§ **Instructions to follow**:
Show every line from the data below that includes "agent".

#### Data for the task ####

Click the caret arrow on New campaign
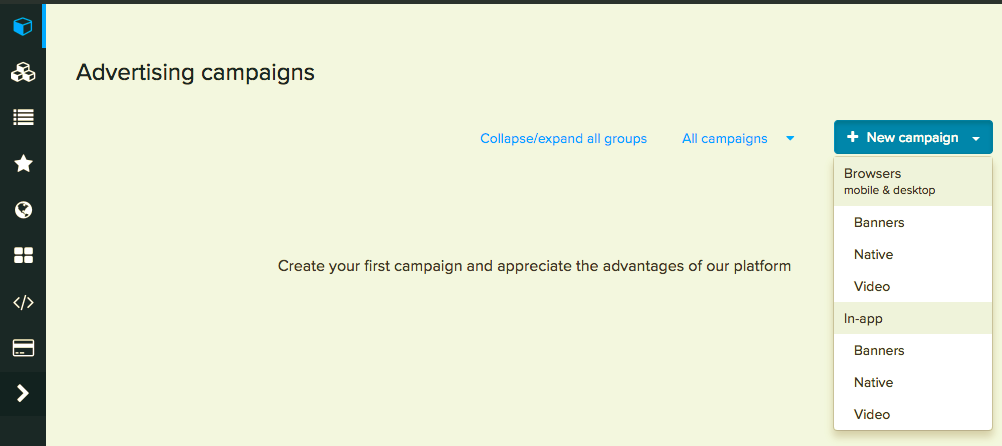click(976, 139)
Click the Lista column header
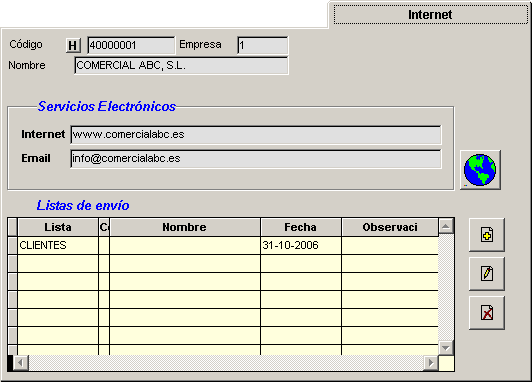 (58, 227)
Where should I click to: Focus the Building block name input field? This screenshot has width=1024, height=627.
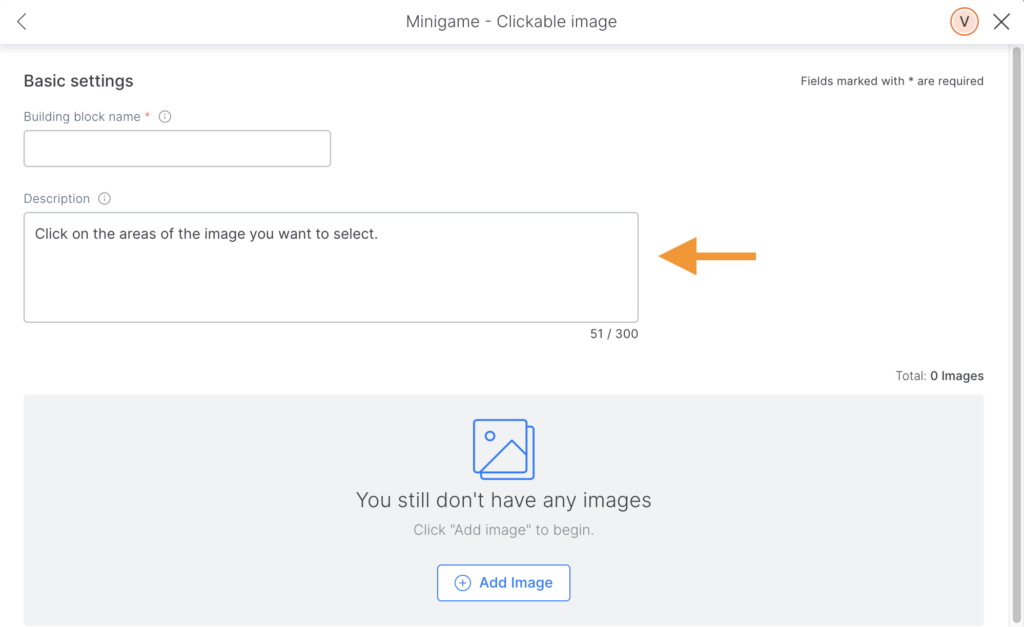coord(177,149)
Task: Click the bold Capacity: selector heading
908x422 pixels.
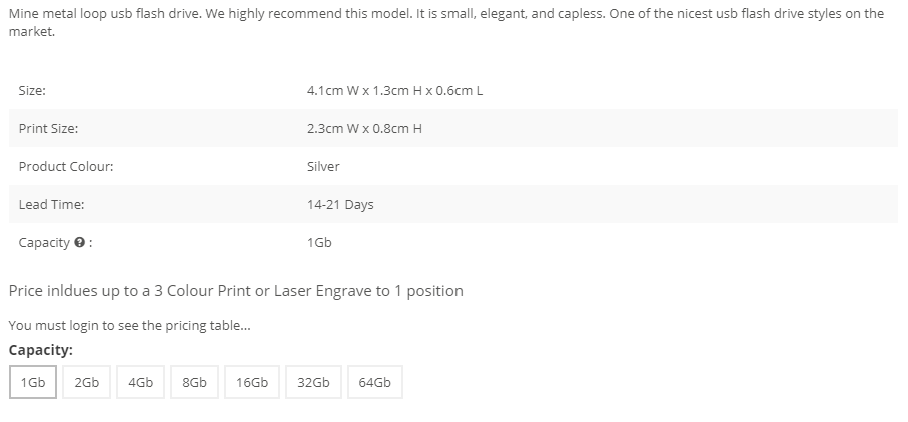Action: [41, 350]
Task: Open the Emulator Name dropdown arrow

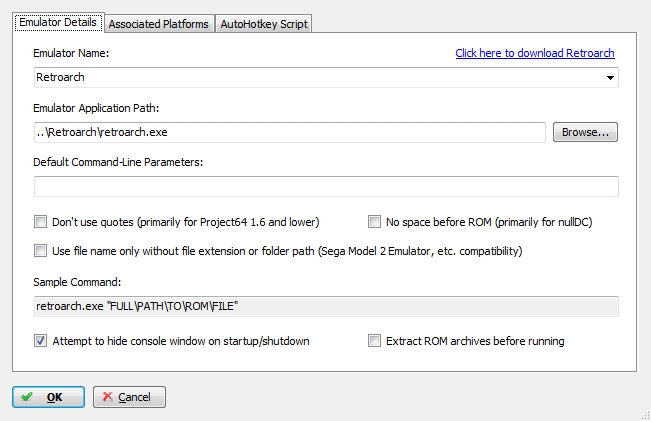Action: pos(609,78)
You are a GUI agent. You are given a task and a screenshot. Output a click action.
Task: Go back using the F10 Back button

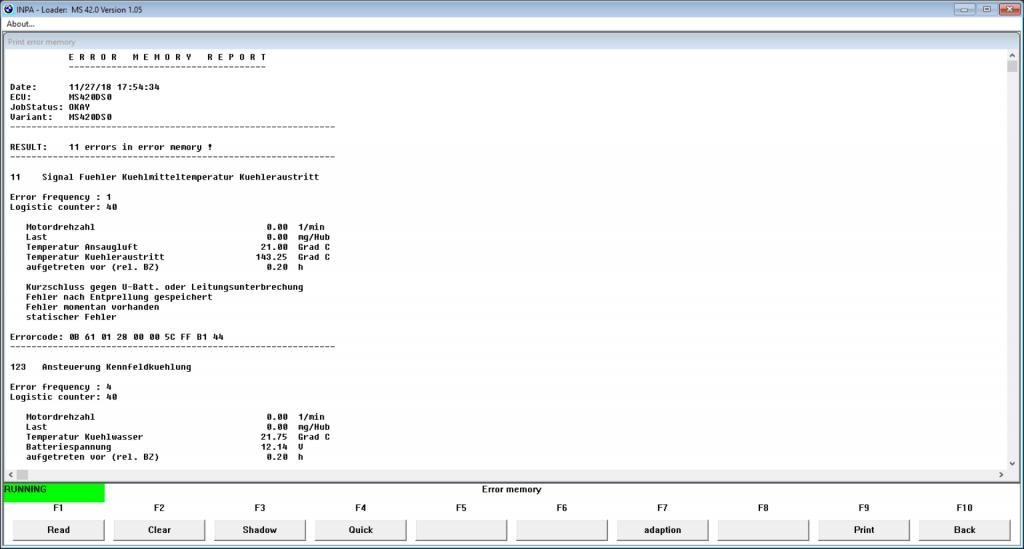pos(964,530)
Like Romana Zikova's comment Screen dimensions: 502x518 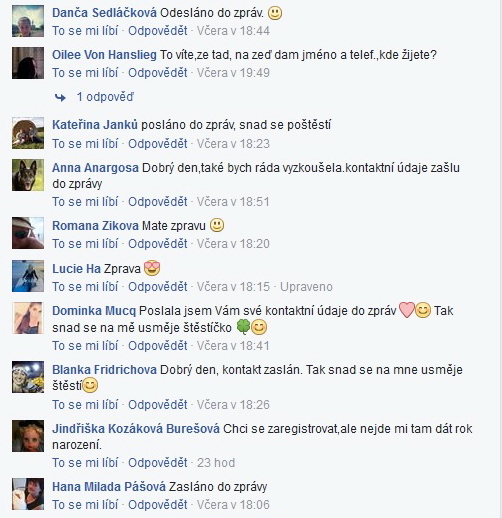pyautogui.click(x=85, y=244)
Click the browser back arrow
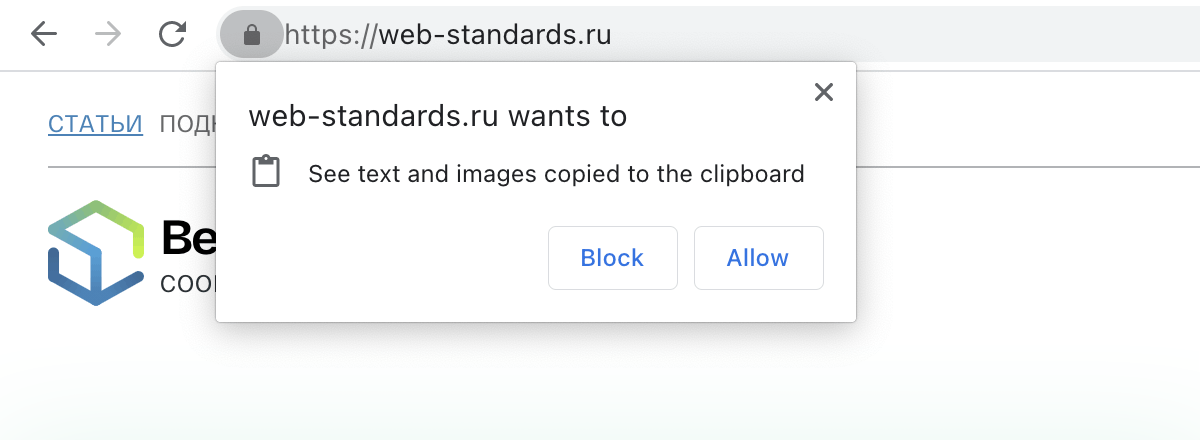 [x=44, y=35]
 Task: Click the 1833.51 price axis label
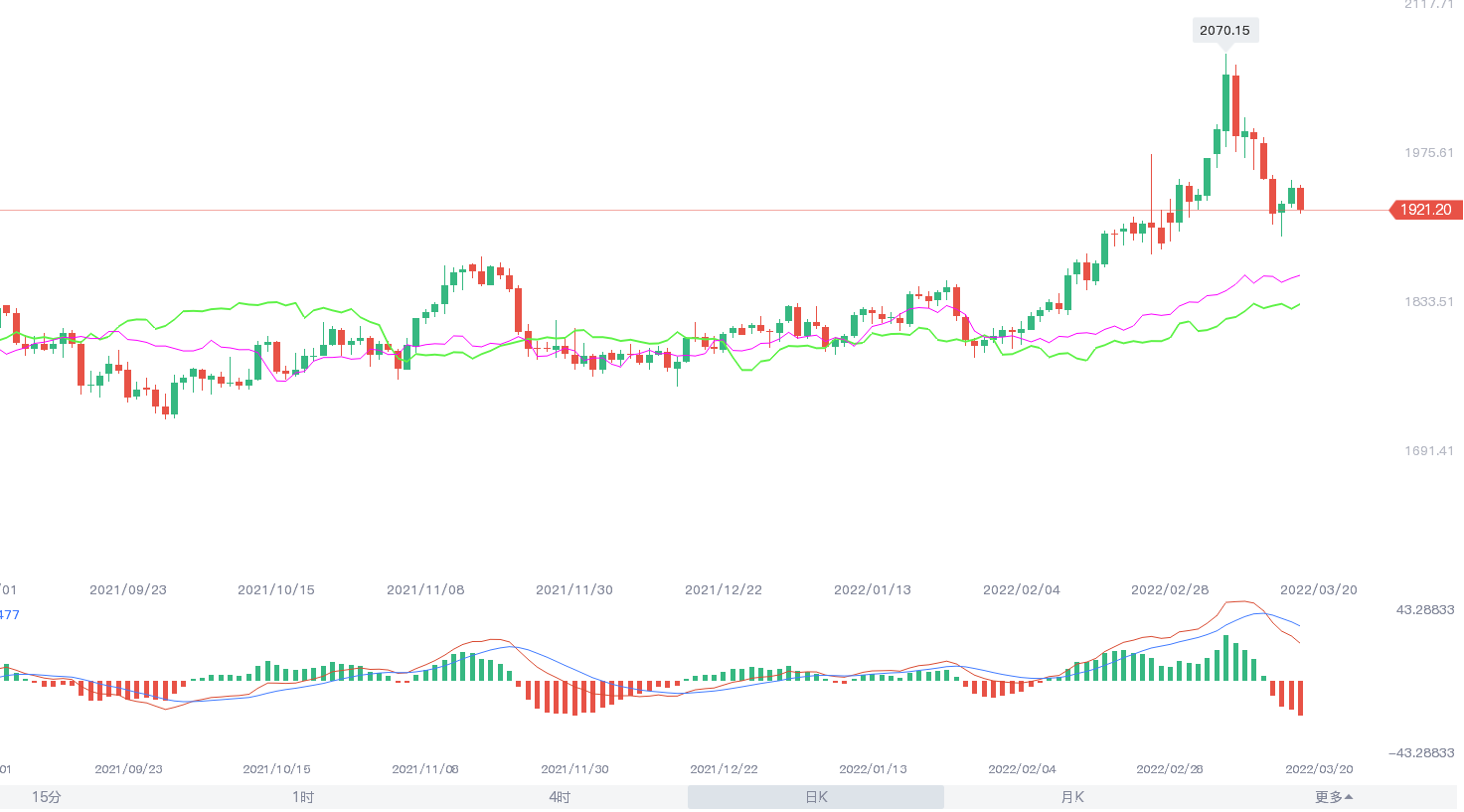pyautogui.click(x=1428, y=302)
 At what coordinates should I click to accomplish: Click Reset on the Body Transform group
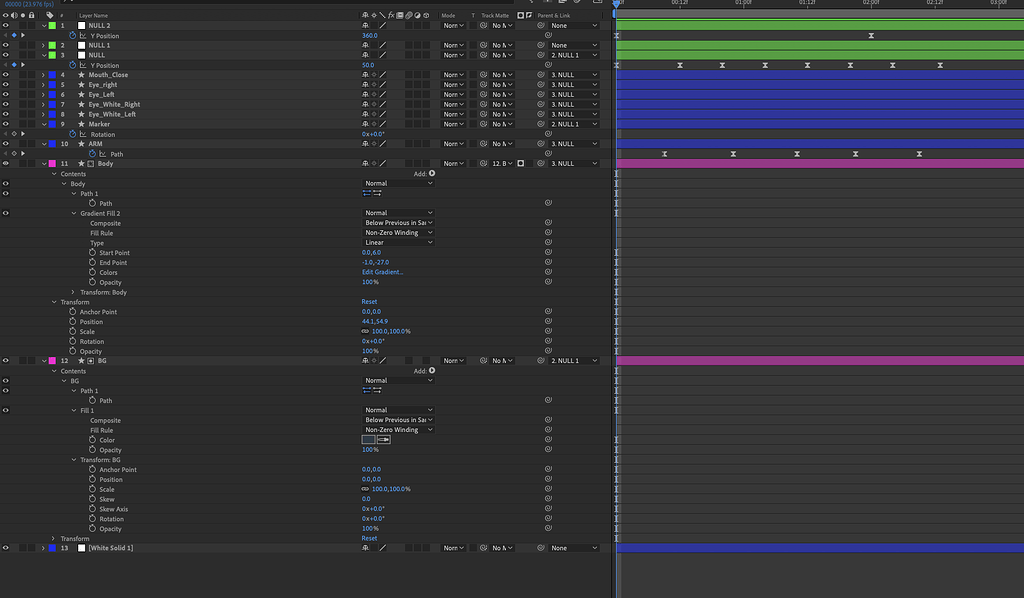(369, 301)
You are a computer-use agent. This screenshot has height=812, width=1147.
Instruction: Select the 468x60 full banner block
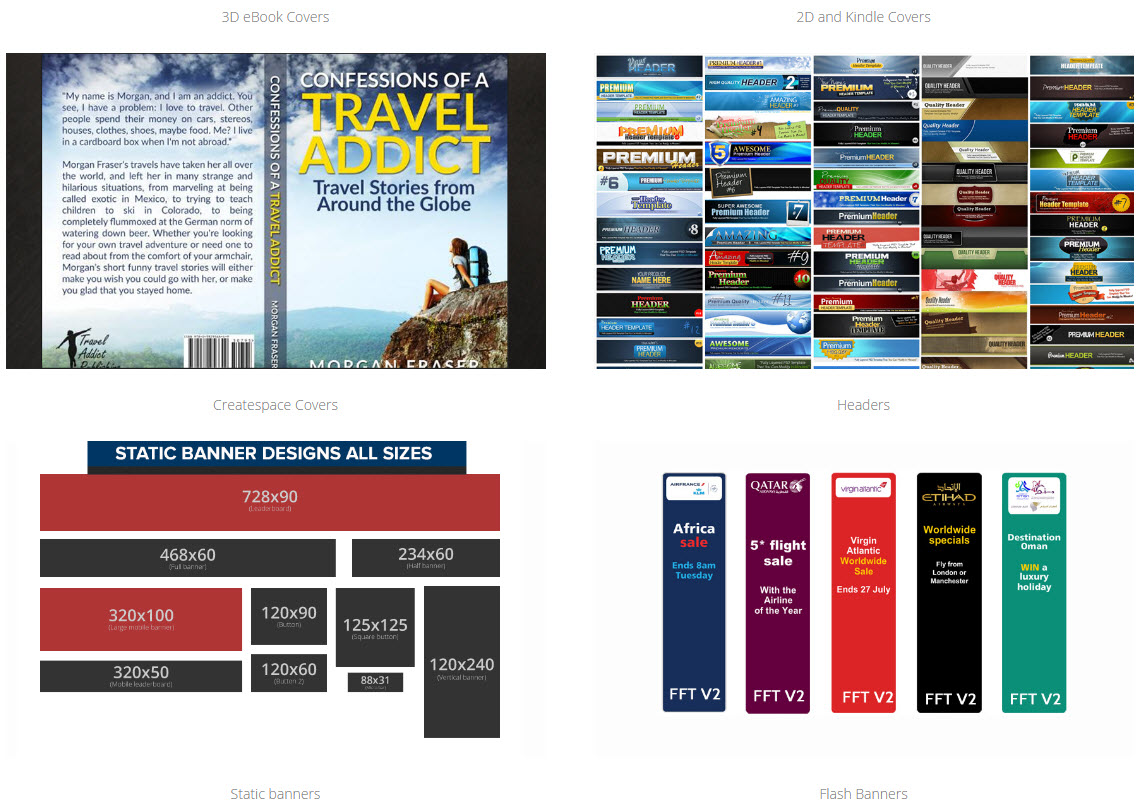coord(187,558)
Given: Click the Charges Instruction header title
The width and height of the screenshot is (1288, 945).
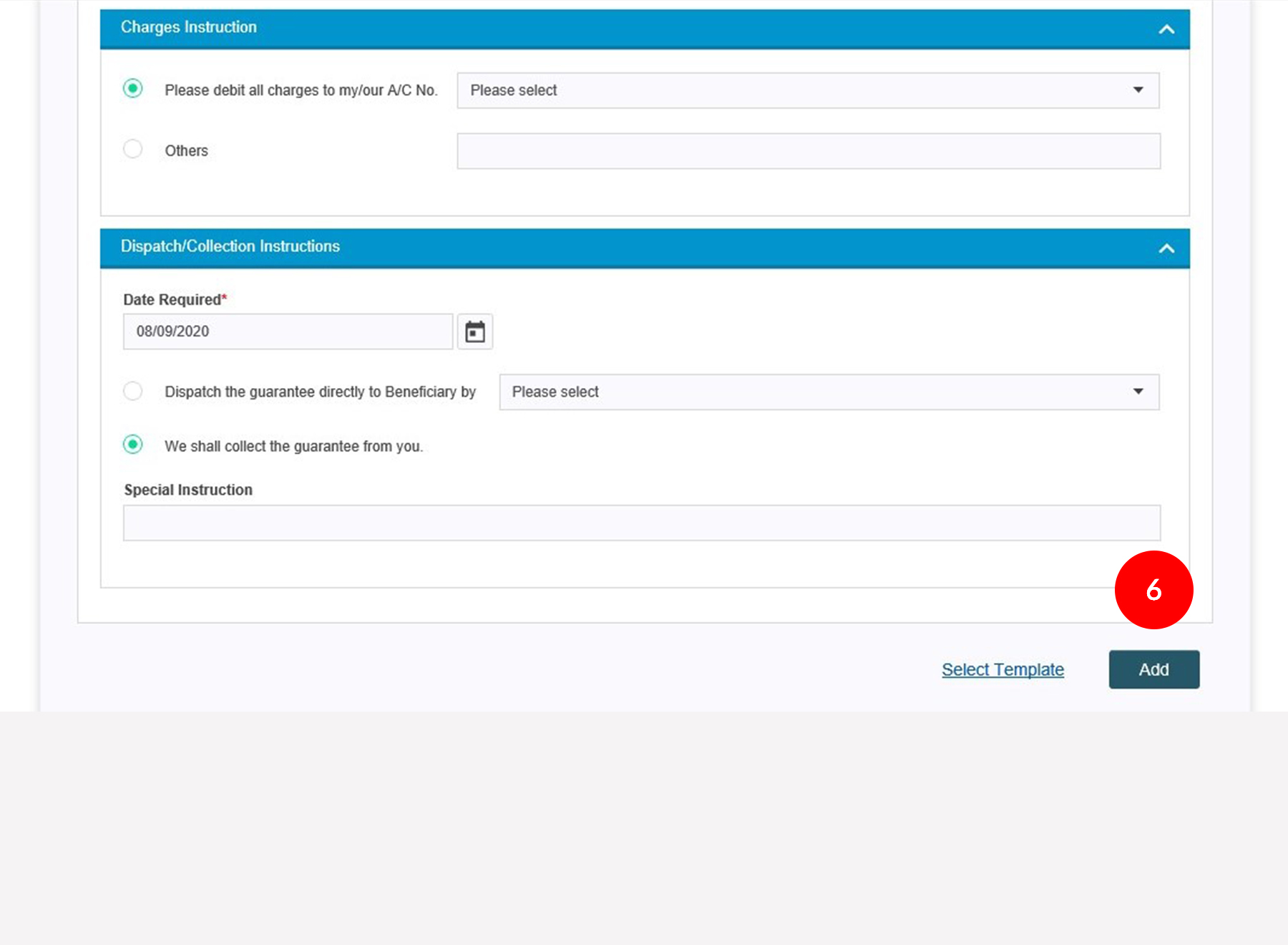Looking at the screenshot, I should pos(189,27).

####

§ **Response below**:
You are a GUI agent. You are given a task and a screenshot. Output a click action.
You are a computer-use agent. This screenshot has height=812, width=1147.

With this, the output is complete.